Dalam hal ini, akupunktur dapat memberikan ahli saraf dan pasien pendekatan
analgesik alternatif lainnya.
Di sisi lain, perubahan konektivitas otak menunjukkan bahwa penghilang rasa sakit
akupunktur mungkin disebabkan oleh peningkatan konektivitas daerah, termasuk S1,
MTG, supramarginal gyrus, dan korteks insular, yang secara fungsional terkait
dengan memodulasi jalur nyeri umum dan dapat mengubah persepsi nyeri dari
reseptor nosiseptif menjadi matriks nyeri.
S1 dianggap sebagai simpul utama dalam lokalisasi dan diskriminasi nyeri (29). Nyeri
kronis mungkin terkait dengan reorganisasi S1, yang menunjukkan bahwa korteks S1
mungkin memainkan peran penting dalam jaringan otak yang memediasi nyeri kronis.
Sebaliknya, MTG memiliki koneksi ke jalur nyeri umum, seperti thalamus dan
cingulate anterior dan korteks prefrontal. Gyr supramarginal adalah korteks terkait
somatosensor yang dapat menafsirkan input sensorik dan terlibat dalam persepsi
ruang dan lokasi ekstremitas. Korteks insular juga dilaporkan sebagai bagian dari
jaringan yang berhubungan dengan rasa sakit dan mencerminkan respons emosi dan
perasaan. Mempertimbangkan semua temuan ini bersama-sama, penelitian ini
mungkin mendukung hipotesis bahwa efek akupunktur mungkin melalui jalur nyeri
lateral (S1, insula) dengan nosisepsi dan kemudian dapat memodulasi persepsi nyeri
dengan mengaktifkan daerah otak lainnya, seperti MTG.

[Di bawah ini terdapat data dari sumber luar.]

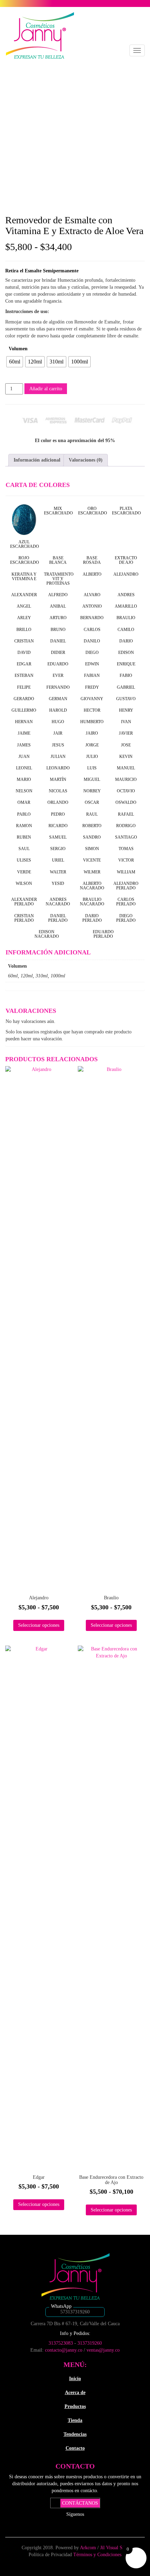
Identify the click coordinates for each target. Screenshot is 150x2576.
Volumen (18, 348)
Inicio (75, 2378)
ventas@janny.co (103, 2350)
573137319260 (75, 2311)
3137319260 (89, 2343)
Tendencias (75, 2434)
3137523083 (60, 2343)
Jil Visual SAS (114, 2547)
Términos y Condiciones (97, 2554)
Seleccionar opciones (38, 1625)
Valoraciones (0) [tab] (86, 460)
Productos (75, 2406)
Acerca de (75, 2392)
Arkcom (88, 2547)
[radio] (15, 362)
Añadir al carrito (45, 388)
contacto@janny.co (63, 2350)
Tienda (75, 2420)
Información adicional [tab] (37, 460)
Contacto (75, 2448)
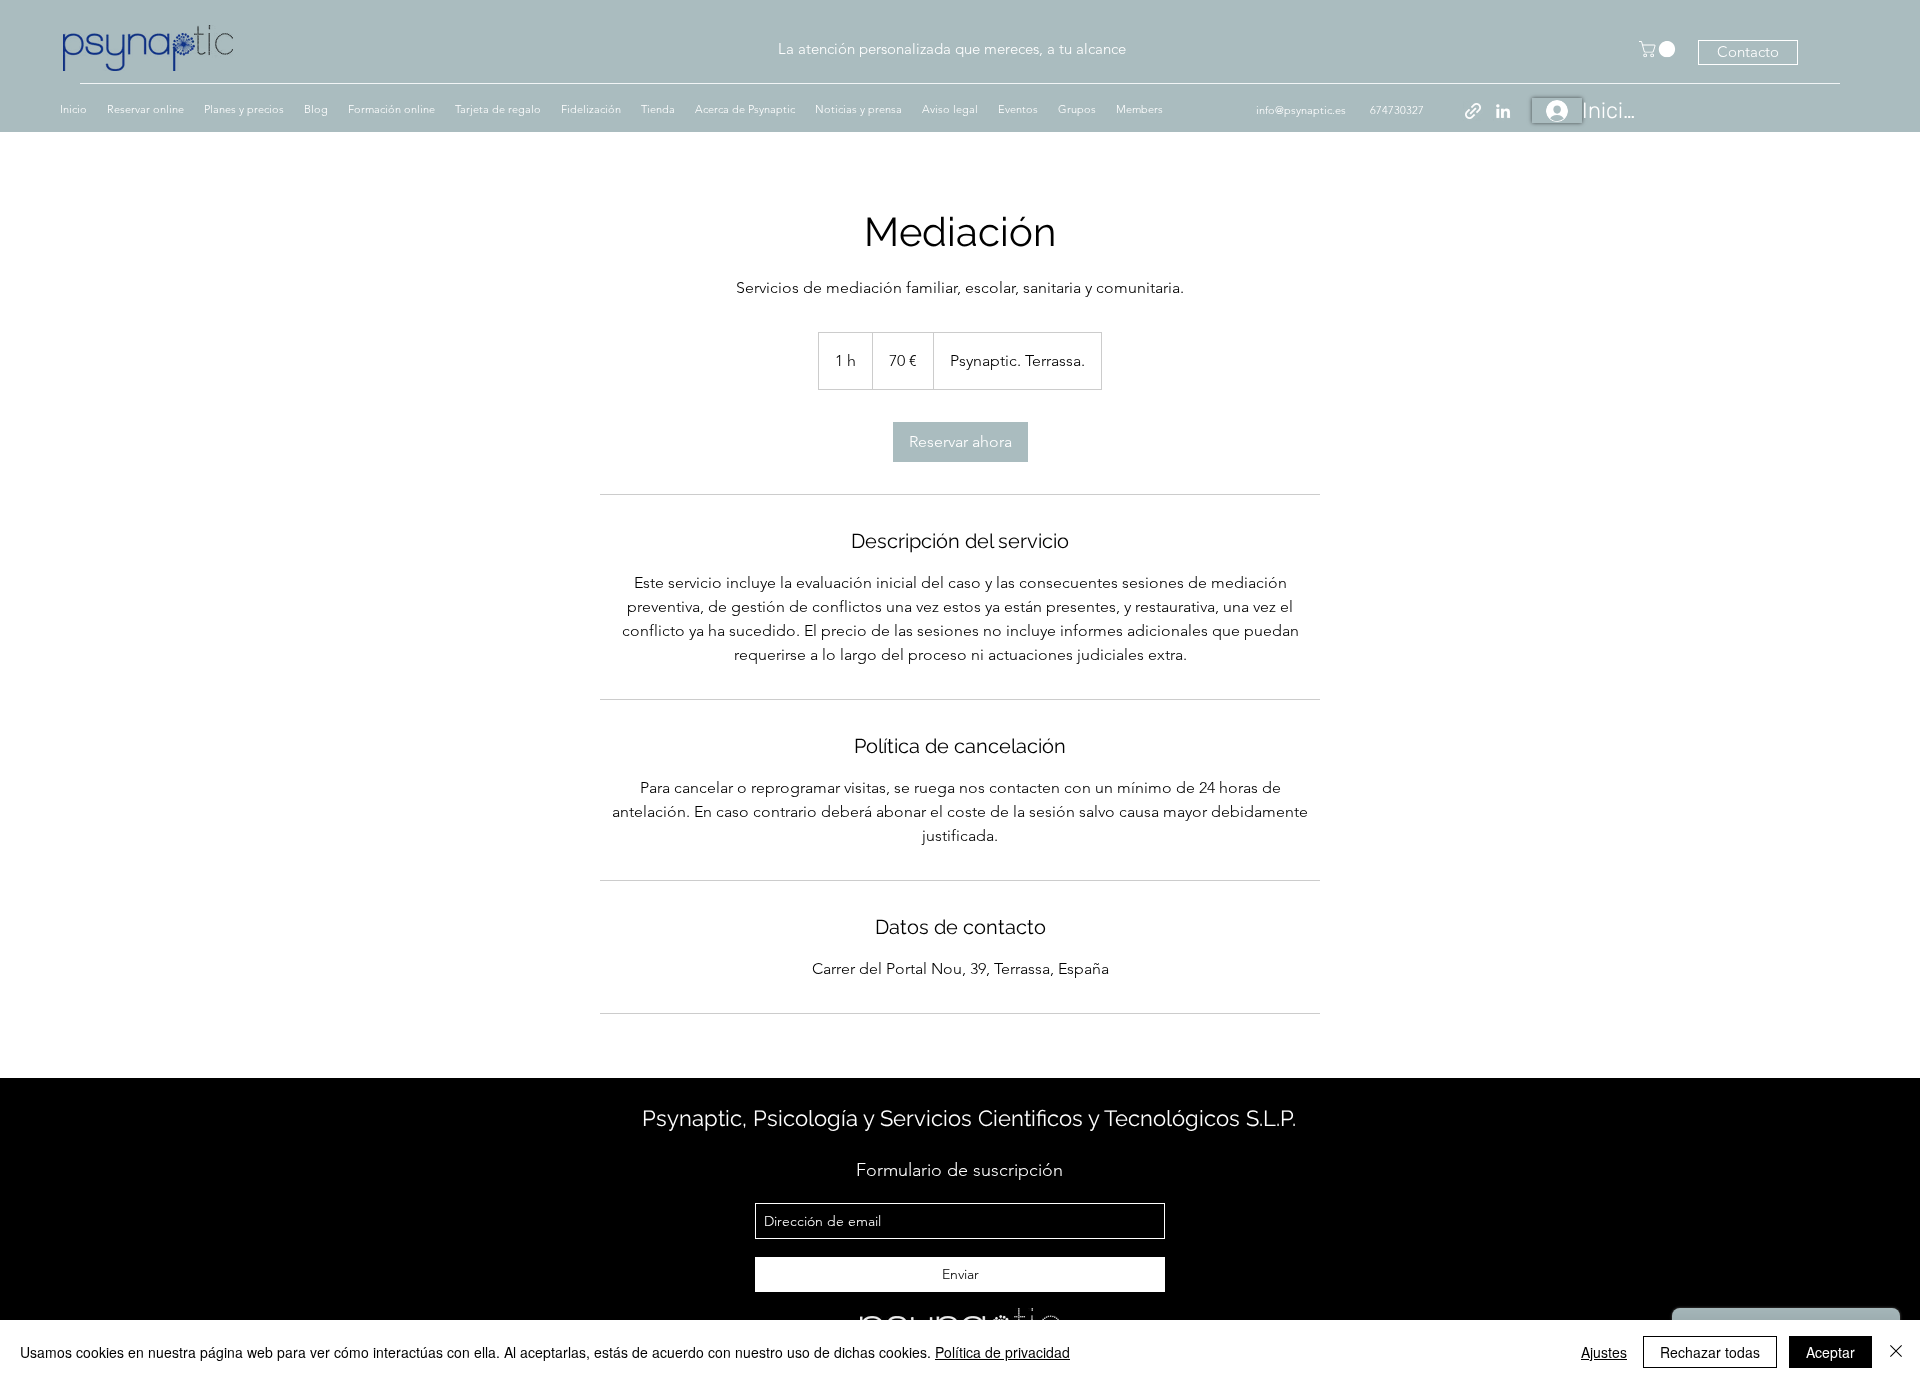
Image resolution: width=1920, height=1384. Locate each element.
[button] (1659, 49)
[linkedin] (1503, 111)
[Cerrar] (1896, 1352)
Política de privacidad (1002, 1352)
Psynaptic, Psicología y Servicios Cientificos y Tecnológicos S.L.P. (969, 1118)
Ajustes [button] (1604, 1352)
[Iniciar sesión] (1557, 110)
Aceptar (1830, 1352)
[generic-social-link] (1473, 111)
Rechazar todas (1710, 1352)
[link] (960, 442)
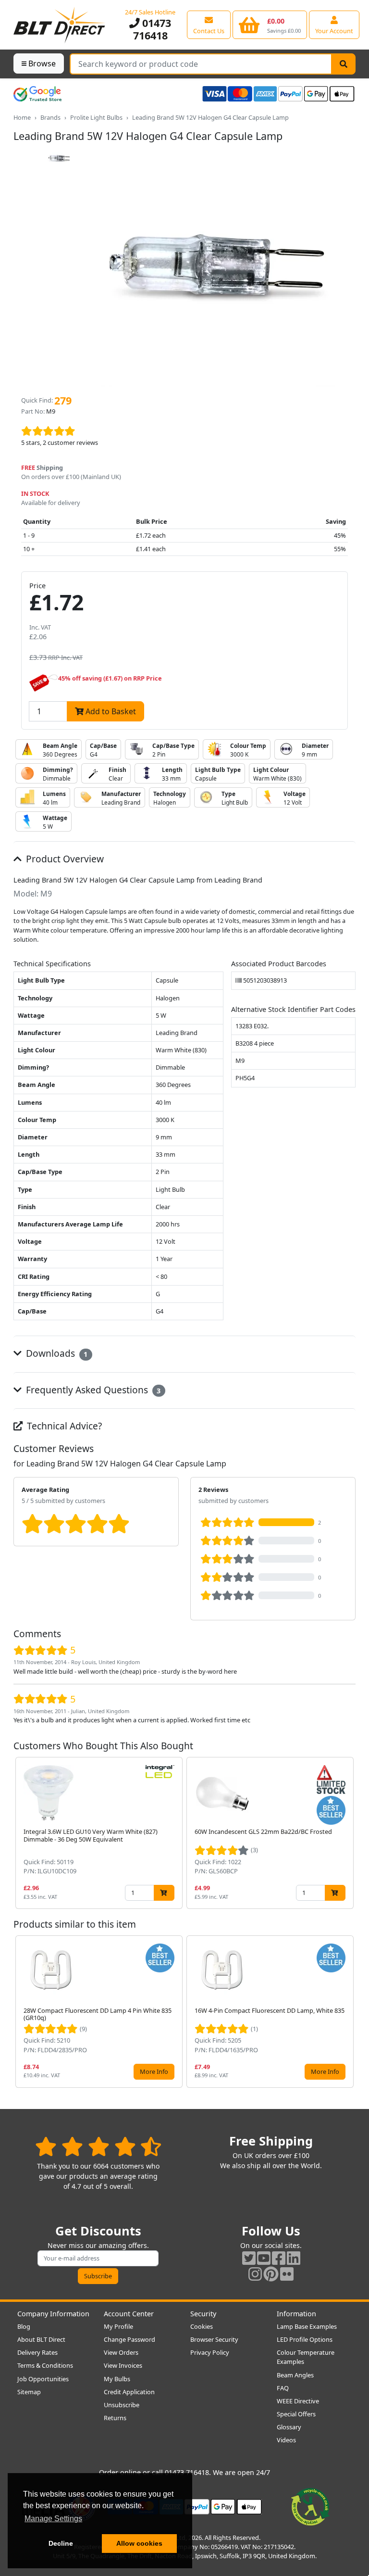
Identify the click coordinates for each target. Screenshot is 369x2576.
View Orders (121, 2352)
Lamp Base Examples (307, 2326)
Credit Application (129, 2391)
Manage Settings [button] (53, 2518)
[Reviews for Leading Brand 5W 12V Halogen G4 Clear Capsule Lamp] (184, 431)
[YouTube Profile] (264, 2258)
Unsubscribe (121, 2404)
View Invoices (123, 2365)
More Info (154, 2071)
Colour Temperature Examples (305, 2357)
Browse (42, 63)
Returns (115, 2417)
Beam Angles (295, 2375)
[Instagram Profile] (255, 2273)
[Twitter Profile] (249, 2258)
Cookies (201, 2326)
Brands (50, 117)
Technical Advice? (63, 1425)
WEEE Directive (298, 2401)
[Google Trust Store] (37, 93)
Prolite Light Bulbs (96, 117)
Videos (286, 2440)
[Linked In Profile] (293, 2258)
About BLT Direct (41, 2339)
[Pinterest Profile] (271, 2273)
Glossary (289, 2427)
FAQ (283, 2388)
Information (296, 2313)
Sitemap (29, 2391)
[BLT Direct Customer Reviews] (98, 2146)
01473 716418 (152, 29)
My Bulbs (117, 2378)
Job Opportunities (43, 2378)
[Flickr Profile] (287, 2273)
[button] (348, 1833)
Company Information (53, 2313)
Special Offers (296, 2414)
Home (22, 117)
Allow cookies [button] (139, 2543)
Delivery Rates (37, 2352)
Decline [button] (61, 2543)
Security (203, 2313)
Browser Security (214, 2339)
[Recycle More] (310, 2505)
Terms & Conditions (45, 2365)
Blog (23, 2326)
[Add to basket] (164, 1893)
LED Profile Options (304, 2339)
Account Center (129, 2313)
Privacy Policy (209, 2352)
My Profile (118, 2326)
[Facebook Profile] (278, 2258)
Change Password (129, 2339)
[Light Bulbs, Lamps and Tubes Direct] (59, 25)
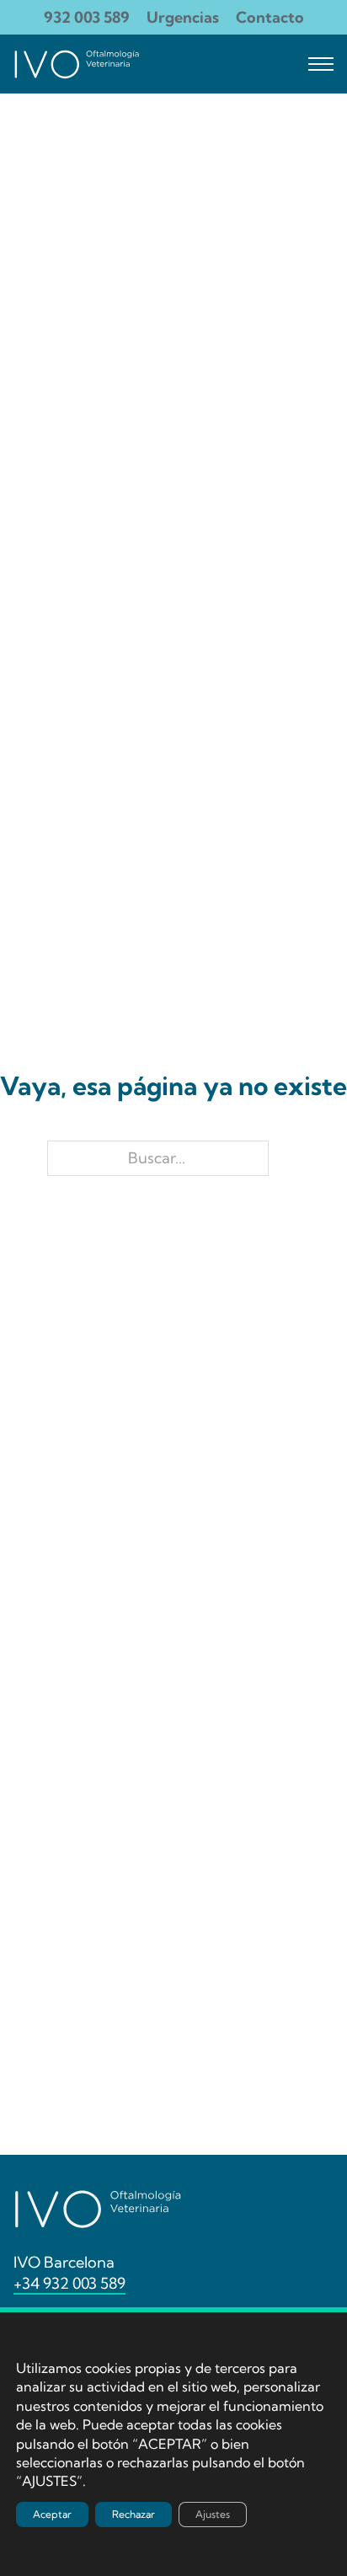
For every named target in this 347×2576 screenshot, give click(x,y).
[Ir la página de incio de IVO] (76, 64)
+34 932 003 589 (69, 2283)
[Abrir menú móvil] (321, 64)
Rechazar (133, 2514)
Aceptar (52, 2514)
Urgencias (183, 17)
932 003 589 (87, 17)
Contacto (270, 17)
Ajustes (212, 2514)
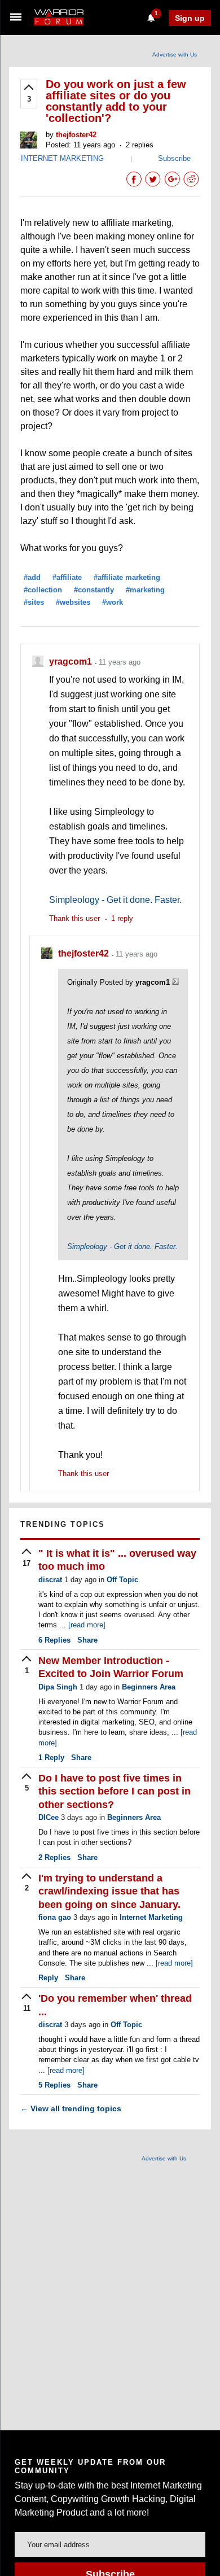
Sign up (190, 18)
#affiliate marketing (127, 577)
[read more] (86, 1625)
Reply (51, 1757)
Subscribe (174, 158)
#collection (43, 590)
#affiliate (67, 577)
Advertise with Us (174, 54)
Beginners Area (148, 1687)
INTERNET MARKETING (62, 158)
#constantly (94, 590)
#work (112, 602)
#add (32, 577)
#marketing (145, 590)
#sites (34, 602)
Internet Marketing (151, 1917)
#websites (73, 602)
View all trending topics (70, 2108)
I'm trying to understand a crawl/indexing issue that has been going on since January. (109, 1891)
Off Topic (122, 1579)
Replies (54, 1640)
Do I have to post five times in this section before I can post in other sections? (114, 1791)
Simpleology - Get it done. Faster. (115, 900)
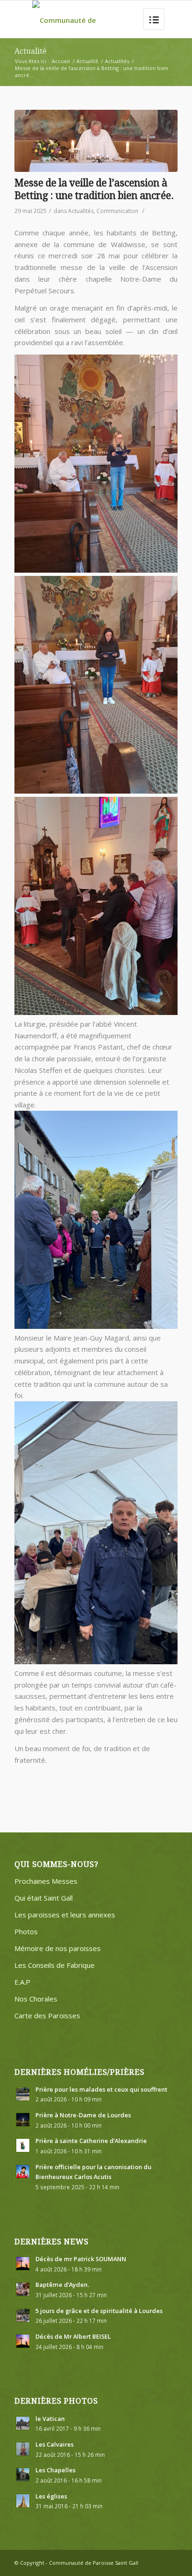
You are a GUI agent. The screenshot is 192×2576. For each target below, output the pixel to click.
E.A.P (22, 1982)
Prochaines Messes (45, 1881)
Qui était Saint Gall (43, 1897)
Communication (117, 211)
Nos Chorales (35, 1998)
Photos (26, 1931)
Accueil (61, 60)
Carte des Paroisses (47, 2015)
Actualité (30, 51)
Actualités (117, 60)
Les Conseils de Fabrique (54, 1965)
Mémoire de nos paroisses (57, 1948)
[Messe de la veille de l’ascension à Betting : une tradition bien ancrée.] (96, 141)
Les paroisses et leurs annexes (64, 1914)
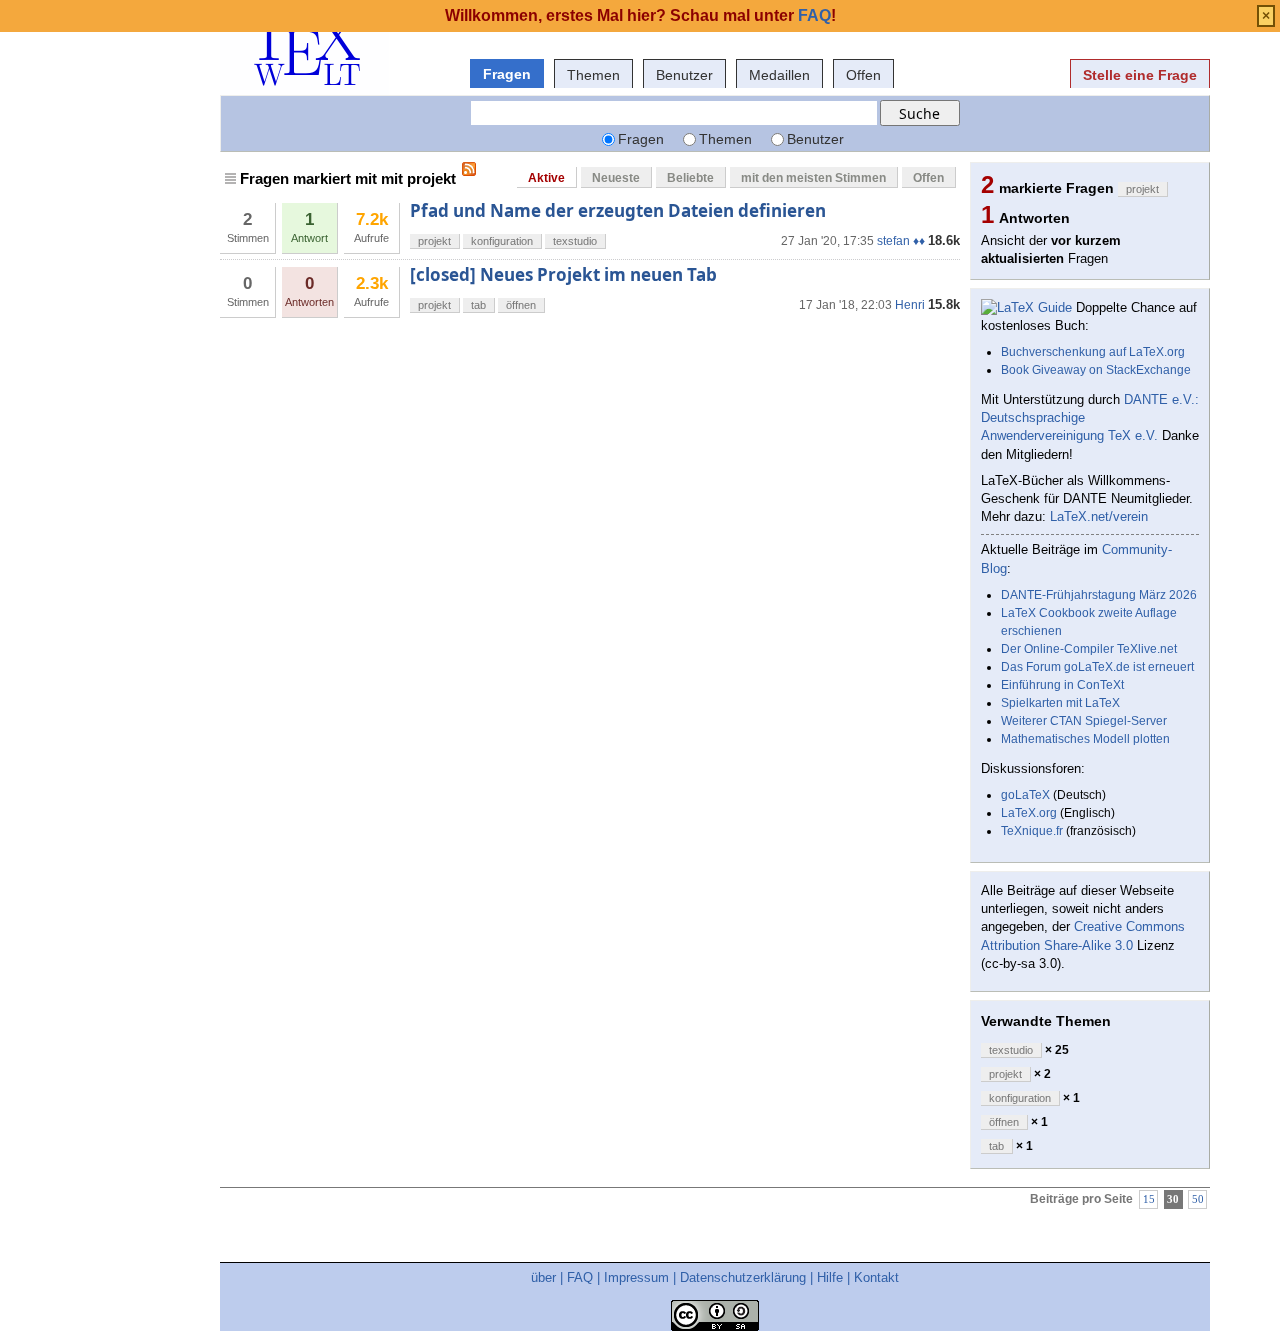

Atas dasar analisis korelasi antara perubahan konektivitas fungsional dan skor KPPS,
kami menemukan bahwa peningkatan konektivitas antara girus frontal kiri tengah dan
girus precentral kanan berkorelasi negatif dengan total skor KPPS. Temuan ini
mungkin menunjukkan bahwa konektivitas yang lebih kuat antara wilayah ini dapat
dikaitkan dengan penghilang rasa sakit yang lebih efektif. Gyrus precentral dilaporkan
bertanggung jawab untuk memberikan bantuan dari rasa sakit kronis. Selain itu, girus
frontal tengah terletak di korteks prefrontal, yang merupakan bagian dari matriks
nyeri. Yaitu, akupunktur dapat mengurangi rasa sakit dengan meningkatkan
konektivitas antara girus precentral dan girus frontal tengah, yang terkait dengan
penghilang rasa sakit.
Sebagai kesimpulan, akupunktur dapat meringankan rasa sakit spesifik pada pasien
dengan PD dengan memodulasi beberapa daerah otak yang terkait dengan aspek
sensoris-diskriminatif dan emosional, terutama yang berkorelasi dengan S1, MTG,
korteks insular, korteks prefrontal, dan girus frontal tengah. Selain itu, OFC adalah
wilayah spesifik yang terlibat dalam nyeri malam hari. Penggunaan rs-fMRI dalam
penelitian kami mungkin memberikan bukti berbasis pencitraan untuk perbaikan
klinis strategi perawatan akupunktur. Studi saat ini mungkin meningkatkan
kepercayaan diri pengguna bahwa akupunktur mungkin merupakan alat analgesik
yang efektif dan aman untuk menghilangkan rasa sakit pada pasien dengan PD.